WORK ORDER – Go through the listing below and output exactly the line with "Where should I click to: Open", the line with "Open 拉萨团结路第一证券 branch in buy row 4", and each line between; omit the rest.
-- Opening Marker --
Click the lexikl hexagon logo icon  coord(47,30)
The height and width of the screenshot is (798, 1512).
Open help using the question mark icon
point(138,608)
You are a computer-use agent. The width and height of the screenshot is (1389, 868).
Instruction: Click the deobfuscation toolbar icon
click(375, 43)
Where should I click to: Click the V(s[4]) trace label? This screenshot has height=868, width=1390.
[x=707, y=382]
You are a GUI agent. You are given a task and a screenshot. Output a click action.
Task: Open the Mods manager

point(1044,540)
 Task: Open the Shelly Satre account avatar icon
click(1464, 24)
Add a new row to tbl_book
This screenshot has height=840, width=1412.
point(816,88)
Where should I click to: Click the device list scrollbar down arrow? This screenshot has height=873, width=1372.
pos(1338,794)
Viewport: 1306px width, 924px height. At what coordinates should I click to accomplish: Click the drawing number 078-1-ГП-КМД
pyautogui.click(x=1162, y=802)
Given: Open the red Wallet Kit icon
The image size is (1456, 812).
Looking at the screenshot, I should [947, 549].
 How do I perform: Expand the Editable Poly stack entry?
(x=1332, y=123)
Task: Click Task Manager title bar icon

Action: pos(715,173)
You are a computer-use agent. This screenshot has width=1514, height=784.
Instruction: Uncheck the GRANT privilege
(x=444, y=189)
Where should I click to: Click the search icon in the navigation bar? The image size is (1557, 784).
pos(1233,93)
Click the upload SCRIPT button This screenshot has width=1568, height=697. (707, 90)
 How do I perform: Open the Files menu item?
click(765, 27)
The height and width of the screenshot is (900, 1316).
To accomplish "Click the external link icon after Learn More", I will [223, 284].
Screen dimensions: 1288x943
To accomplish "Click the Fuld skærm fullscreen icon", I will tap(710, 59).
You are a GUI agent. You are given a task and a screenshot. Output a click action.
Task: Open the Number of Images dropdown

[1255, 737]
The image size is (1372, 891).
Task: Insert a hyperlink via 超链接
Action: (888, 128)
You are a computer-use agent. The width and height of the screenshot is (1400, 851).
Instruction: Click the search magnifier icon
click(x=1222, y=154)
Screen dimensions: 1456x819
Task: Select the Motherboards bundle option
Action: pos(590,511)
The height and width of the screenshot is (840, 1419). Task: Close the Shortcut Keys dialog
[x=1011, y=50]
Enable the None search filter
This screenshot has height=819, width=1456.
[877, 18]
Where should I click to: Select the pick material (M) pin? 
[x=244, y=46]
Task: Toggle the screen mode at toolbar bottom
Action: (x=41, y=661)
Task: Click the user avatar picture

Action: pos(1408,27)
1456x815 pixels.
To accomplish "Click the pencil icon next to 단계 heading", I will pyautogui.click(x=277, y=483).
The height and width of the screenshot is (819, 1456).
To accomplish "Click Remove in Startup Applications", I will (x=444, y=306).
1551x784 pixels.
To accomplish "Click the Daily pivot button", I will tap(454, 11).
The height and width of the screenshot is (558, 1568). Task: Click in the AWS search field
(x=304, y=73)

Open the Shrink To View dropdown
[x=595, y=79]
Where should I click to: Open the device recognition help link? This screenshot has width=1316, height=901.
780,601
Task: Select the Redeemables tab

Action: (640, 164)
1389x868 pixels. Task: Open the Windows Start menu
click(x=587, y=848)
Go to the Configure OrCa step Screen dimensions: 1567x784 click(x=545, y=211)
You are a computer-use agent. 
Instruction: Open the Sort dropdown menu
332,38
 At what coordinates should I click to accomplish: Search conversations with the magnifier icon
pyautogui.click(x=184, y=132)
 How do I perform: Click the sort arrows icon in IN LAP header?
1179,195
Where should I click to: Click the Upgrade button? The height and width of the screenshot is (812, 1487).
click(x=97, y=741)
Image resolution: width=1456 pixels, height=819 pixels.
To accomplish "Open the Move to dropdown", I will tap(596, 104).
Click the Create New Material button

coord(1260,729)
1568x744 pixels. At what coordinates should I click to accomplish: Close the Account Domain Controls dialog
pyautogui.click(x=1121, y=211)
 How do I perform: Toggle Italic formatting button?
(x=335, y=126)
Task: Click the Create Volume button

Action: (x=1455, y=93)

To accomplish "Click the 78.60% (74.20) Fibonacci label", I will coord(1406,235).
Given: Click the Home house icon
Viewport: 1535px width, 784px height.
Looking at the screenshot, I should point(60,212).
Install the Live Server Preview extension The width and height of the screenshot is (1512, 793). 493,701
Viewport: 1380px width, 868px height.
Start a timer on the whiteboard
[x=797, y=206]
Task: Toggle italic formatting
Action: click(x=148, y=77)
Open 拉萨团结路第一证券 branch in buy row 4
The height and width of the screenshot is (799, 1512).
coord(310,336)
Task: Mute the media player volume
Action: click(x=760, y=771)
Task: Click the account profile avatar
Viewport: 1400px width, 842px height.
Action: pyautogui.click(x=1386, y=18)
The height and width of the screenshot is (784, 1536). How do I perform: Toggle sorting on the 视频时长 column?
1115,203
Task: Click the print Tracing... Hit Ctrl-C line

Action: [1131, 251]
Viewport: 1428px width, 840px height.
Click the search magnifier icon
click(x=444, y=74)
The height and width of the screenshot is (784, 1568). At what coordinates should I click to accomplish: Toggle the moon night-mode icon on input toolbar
-- Closing Marker --
RESPONSE TO THE TASK –
Where should I click to: Open the device recognition help link? This screenshot has width=1316, height=901.
780,601
Task: Select the Redeemables tab

Action: (640, 164)
1389x868 pixels. Task: Open the Windows Start menu
click(x=587, y=848)
Go to the Configure OrCa step Screen dimensions: 1567x784 click(x=545, y=211)
You are a computer-use agent. 
Instruction: Open the Sort dropdown menu
332,38
 At what coordinates should I click to accomplish: Search conversations with the magnifier icon
pyautogui.click(x=184, y=132)
 How do I perform: Click the sort arrows icon in IN LAP header?
1179,195
Where should I click to: Click the Upgrade button? The height and width of the screenshot is (812, 1487).
click(x=97, y=741)
Image resolution: width=1456 pixels, height=819 pixels.
To accomplish "Open the Move to dropdown", I will tap(596, 104).
Click the Create New Material button

coord(1260,729)
1568x744 pixels. At what coordinates should I click to accomplish: Close the Account Domain Controls dialog
pyautogui.click(x=1121, y=211)
 How do I perform: Toggle Italic formatting button?
(x=335, y=126)
Task: Click the Create Volume button

Action: (x=1455, y=93)

To accomplish "Click the 78.60% (74.20) Fibonacci label", I will coord(1406,235).
Given: Click the Home house icon
Viewport: 1535px width, 784px height.
Looking at the screenshot, I should point(60,212).
Install the Live Server Preview extension The width and height of the screenshot is (1512, 793). 493,701
Viewport: 1380px width, 868px height.
Start a timer on the whiteboard
[x=797, y=206]
Task: Toggle italic formatting
Action: click(x=148, y=77)
Open 拉萨团结路第一证券 branch in buy row 4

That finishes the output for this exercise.